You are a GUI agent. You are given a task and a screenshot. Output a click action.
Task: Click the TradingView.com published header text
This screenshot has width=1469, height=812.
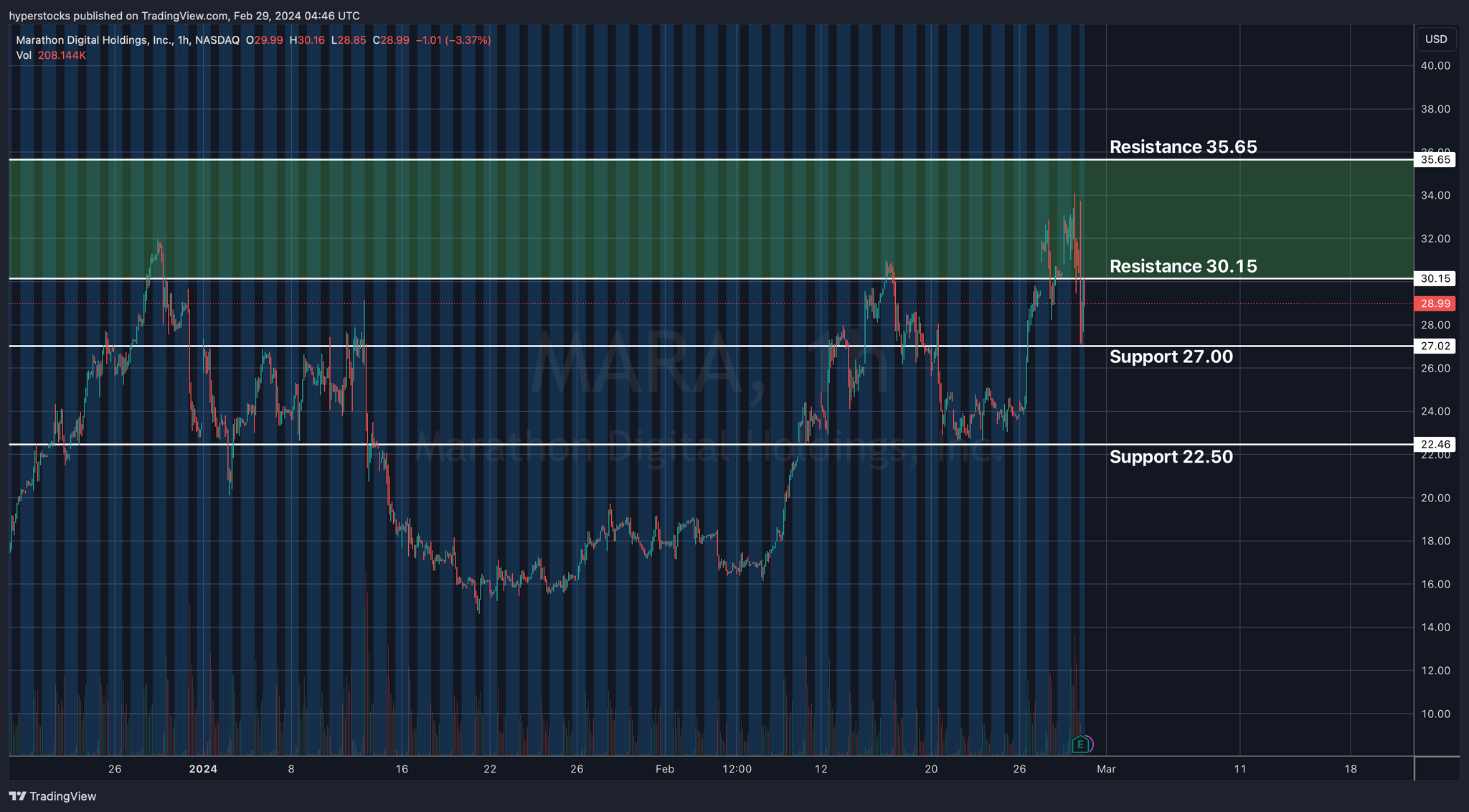184,16
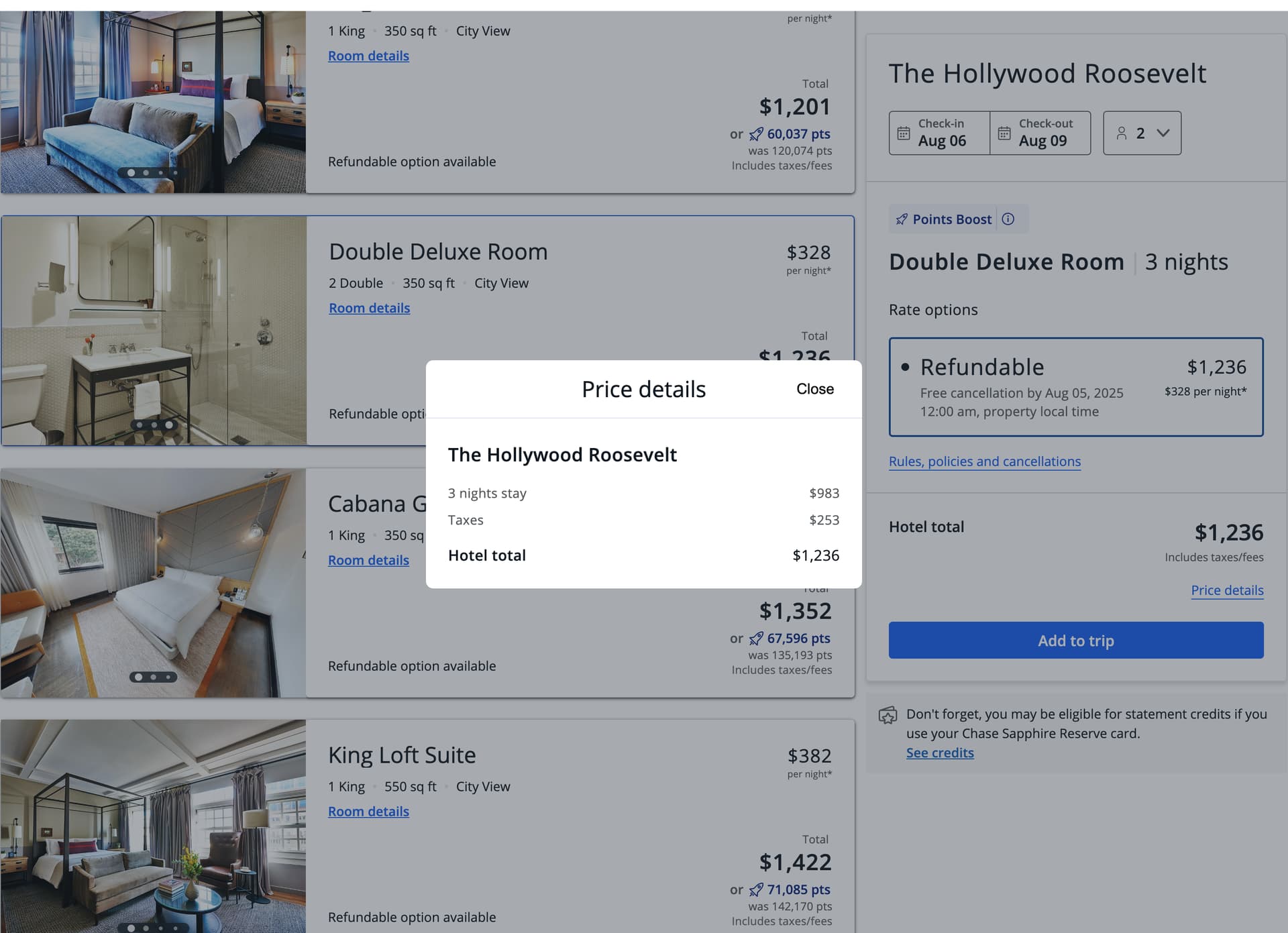Image resolution: width=1288 pixels, height=933 pixels.
Task: Click the Points Boost rocket icon
Action: pyautogui.click(x=902, y=219)
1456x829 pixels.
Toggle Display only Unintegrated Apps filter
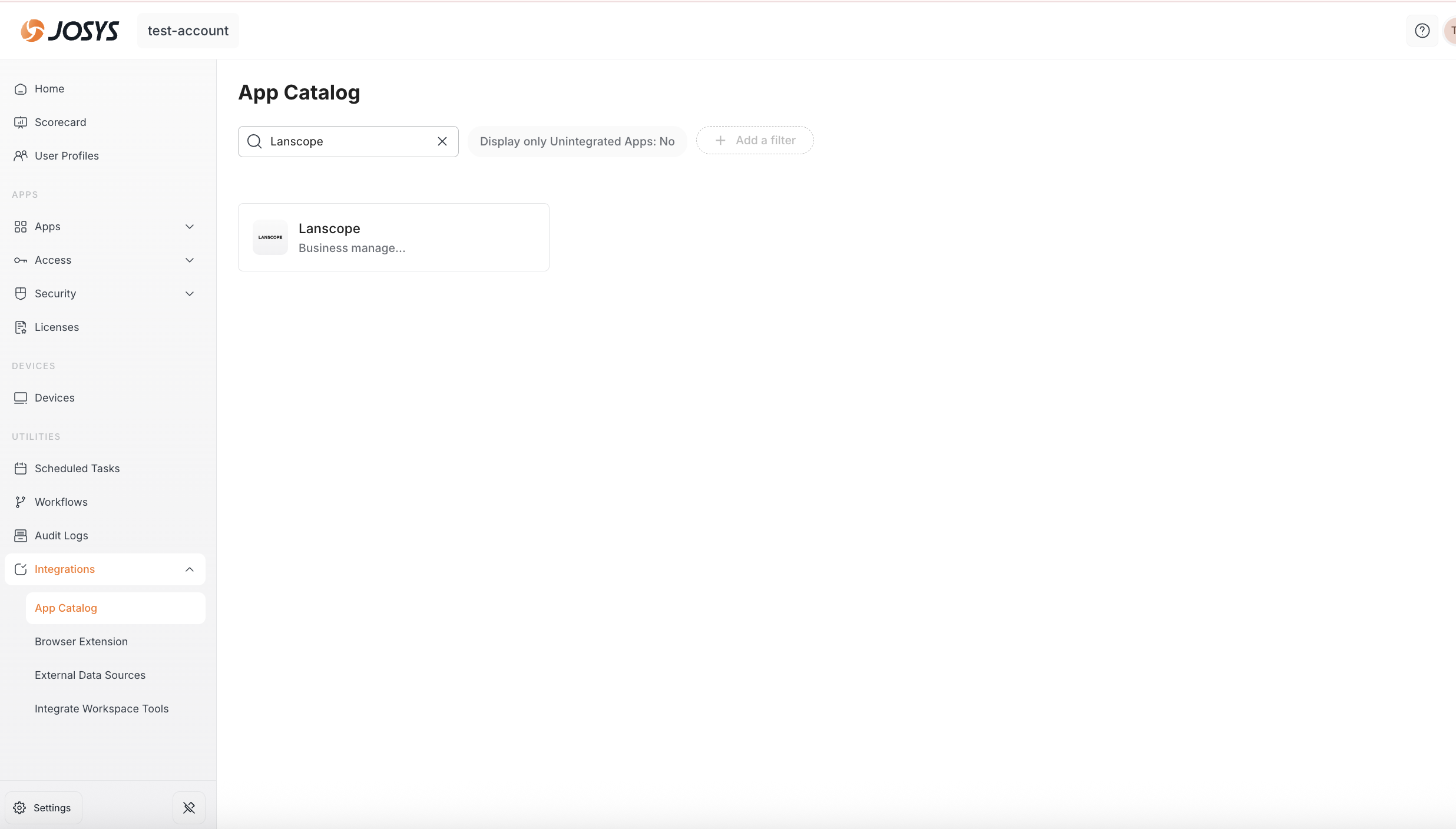tap(577, 141)
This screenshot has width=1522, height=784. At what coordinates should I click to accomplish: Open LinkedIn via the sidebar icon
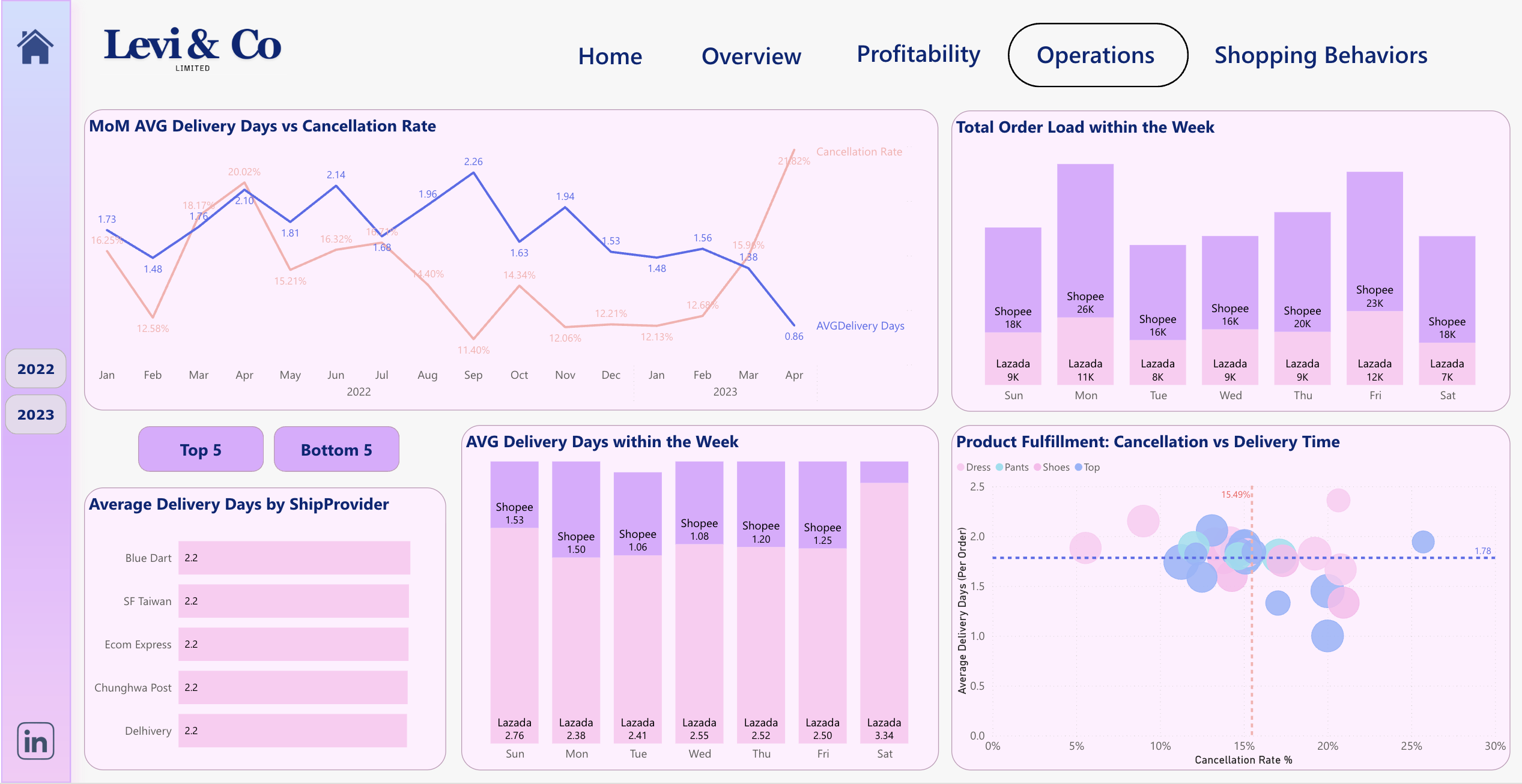[35, 741]
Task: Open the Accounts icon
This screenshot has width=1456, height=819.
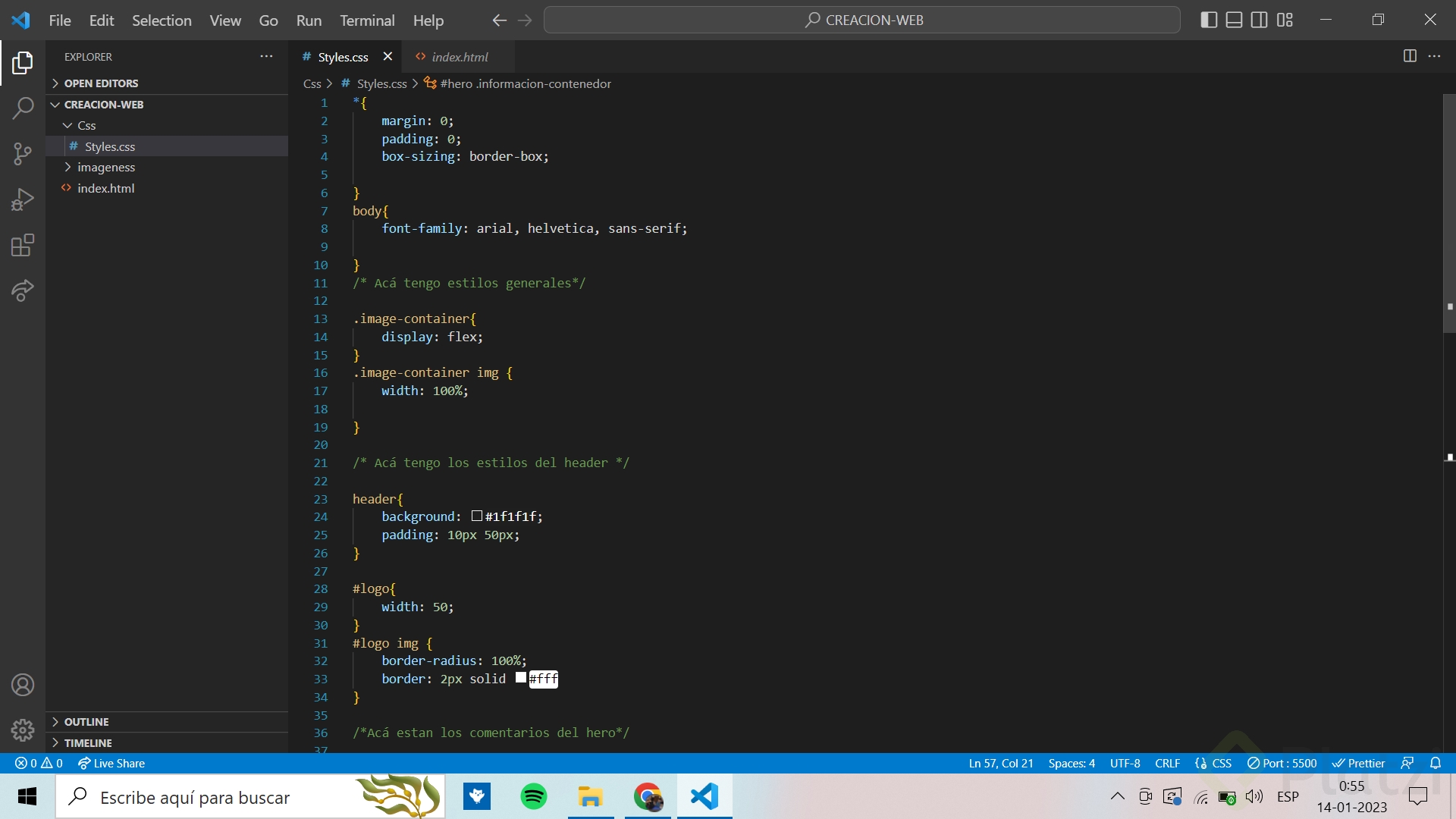Action: coord(23,685)
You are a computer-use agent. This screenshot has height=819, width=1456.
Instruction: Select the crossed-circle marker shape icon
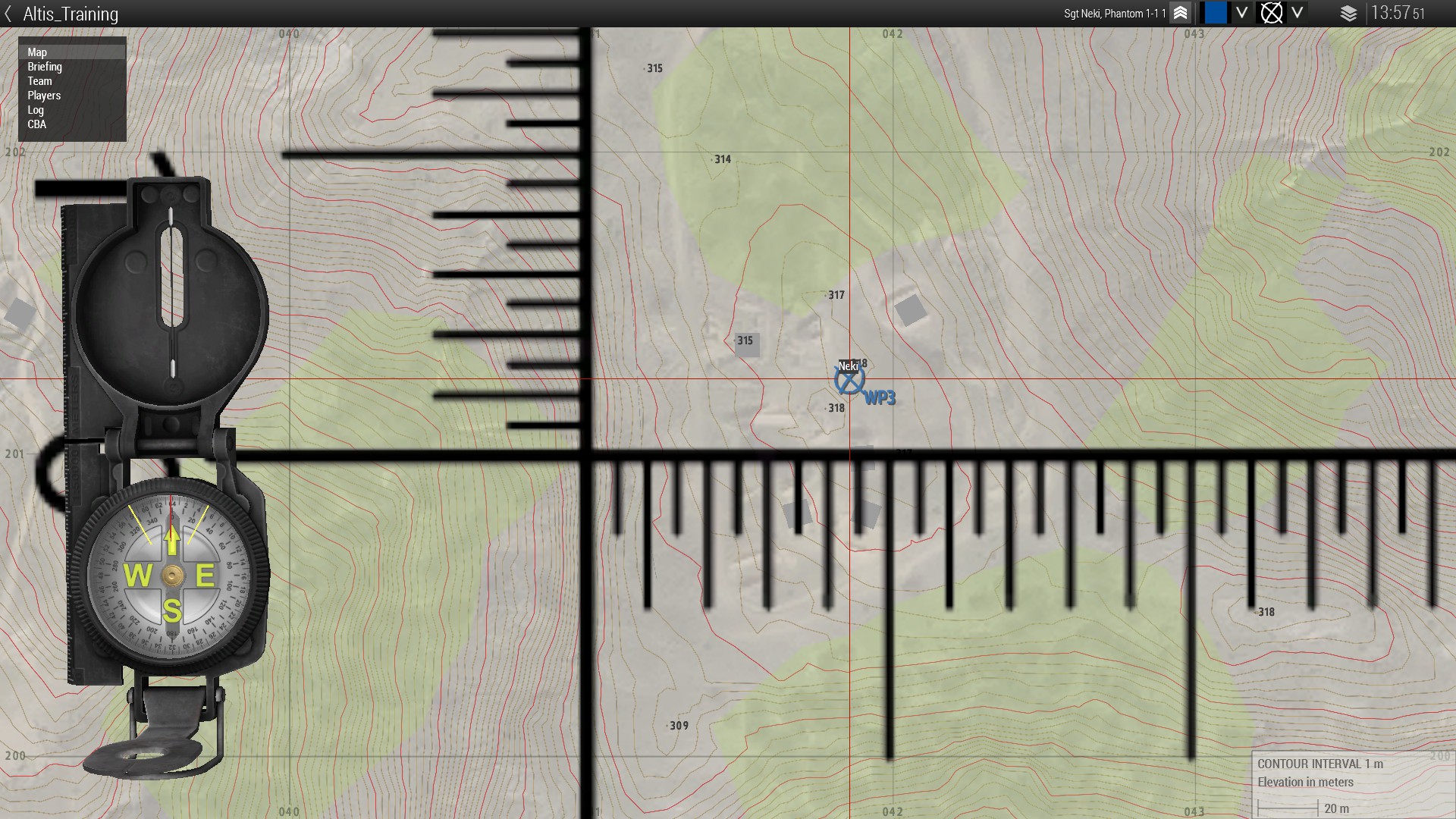point(1271,13)
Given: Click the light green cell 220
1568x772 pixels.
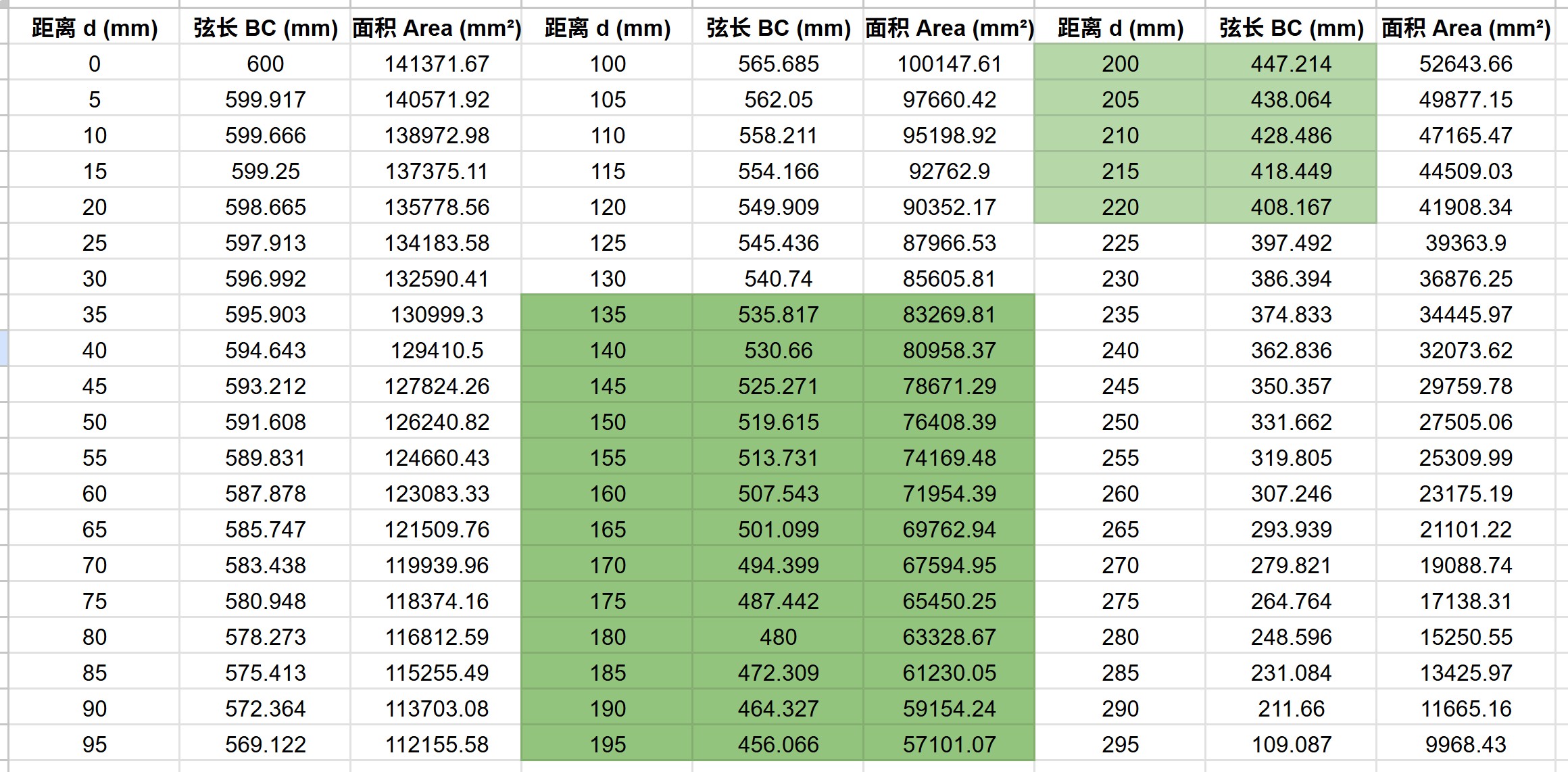Looking at the screenshot, I should pyautogui.click(x=1120, y=207).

────────

Looking at each line of the material above, tally those that hold the string "agent" and give only the total.

2